Ah. I stand corrected. At least we agree a player is not accomplishing what he wants.

Quote:pacomartinYou could play pass line/full odds, one come bet/full odds, and a don't come bet/full odds. If you are lucky and they hit in the right order you will win the come bets before you 7 out. It will reduce your variance a little.

I often try this, usually for 2comebets or 3comebets and then switching to the DontCome. It always seems to annoy the dealers for some reason.

I usually have my odds working on ComeOut rolls but often this doesn't work out too well for me.

This is assuming the last point was made.

So, you've got all your odds working and the guy rolls a 7. It sucks to be you!

Remember, the 7 comes up more than any other number.

Quote:BenJamminOdds working on the Come Out you just lose your odds and original bet if the shooter rolls a 7.

This is assuming the last point was made.

So, you've got all your odds working and the guy rolls a 7. It sucks to be you!

Remember, the 7 comes up more than any other number.

This is no different than having your odds working when it's not the pass comeout. If you want to bet odds, why not have them working?

It's the pass comeout, and you have a come bet behind the four, with working odds. The shooter rolls a four. You win your come and and 2-to-1 odds. It's great to be you!

If you think there's any difference between the pass comeout roll and any other roll, you're confused.

Cheers,

Alan Shank

Woodland, CA

Quote:goatcabinSince the odds have a zero expectation, there is no mathematical reason to have them not working - or working, for that matter.

According to the Wizard, Come Odds should always be left on, since the Come bet itself cannot be turned off. He elsewhere once gave an example of a Come bet up on 5 with maximum Odds behind it increasing the overall house edge by 0.377% by turning the Odds off through come-out.

Quote:NowTheSerpentAccording to the Wizard, Come Odds should always be left on, since the Come bet itself cannot be turned off. He elsewhere once gave an example of a Come bet up on 5 with maximum Odds behind it increasing the overall house edge by 0.377% by turning the Odds off through come-out.

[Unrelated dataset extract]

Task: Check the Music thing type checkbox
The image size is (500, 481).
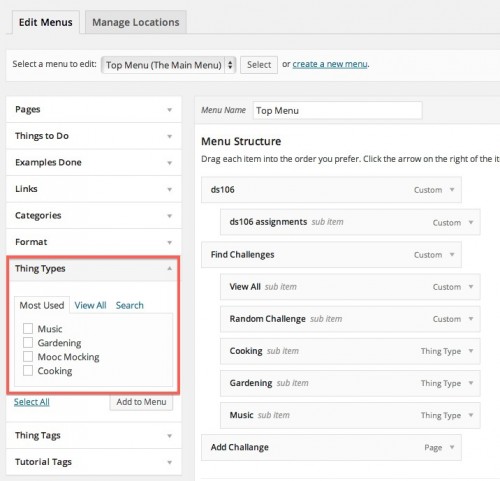Action: tap(28, 329)
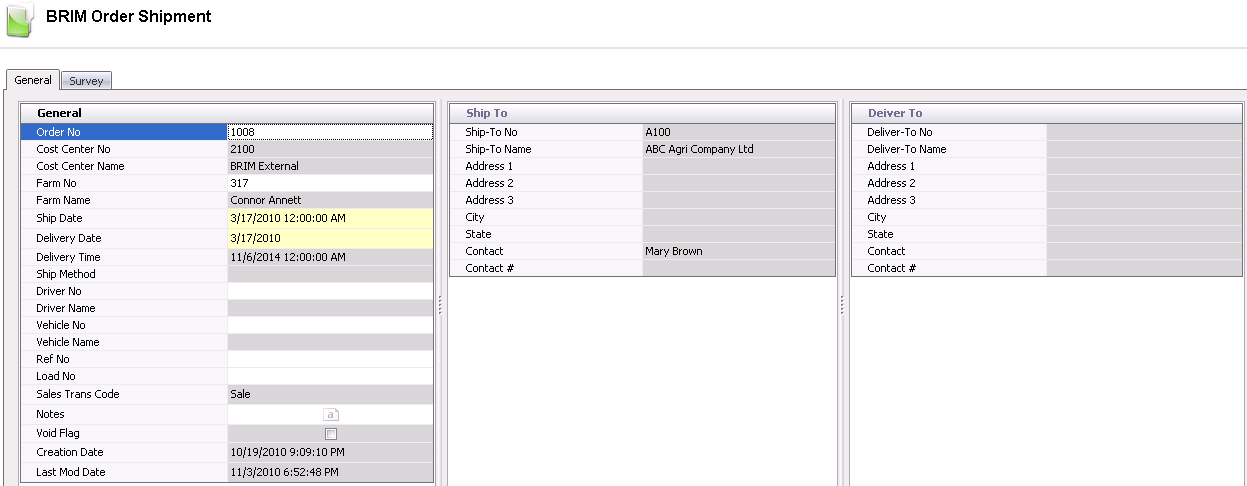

To perfectly grasp why the Wizard likes free odds at all, you have to understand that he is framing the use of it in the context of the amount of action the player wants. In other words, if you are at a $25 min table and that *is* also the size bet you are comfortable with, IMO Michael would not say to that gambler to use free odds to try to increase how much he will win.

At a $5 min table, it would pain him [and most of us] to see the same player place that same $25 bet on the passline with no free odds.

Quote:kp....[A]lways placing a Field bet when you bet the hardways will lower the house edge.

Hardways 2&2 (or 5&5) with a Triple-12 Field: (-1*8 + 7*1 + 2*1 + 3*1 + 1*14 - 1*20)/(9 + 36) = -4.2553% (v. -6.3830% with a Double-12 Field).

Hardways 3&3 (or 4&4) with a Triple-12 Field: (-1*10 + 9*1 + 2*1 + 3*1 + 1*14 - 1*20)/(11+36) = -4.0816% (v. -6.1224%).

Per-roll for Hardways 2&2/5&5 + T12 Field: (2*1 + 3*1 + 1*14 - 1*20 + 7*1 - 1*8 + 0*27)/(2*36) = -2.7778% (v. -4.1667%).

Per-roll for Hardways 3&3/4&4 + T12 Field: (2*1 + 3*1 + 1*14 - 1*20 + 9*1 - 1*10 + 0*25)/(2*36) = -2.7778% (v. -4.1667%).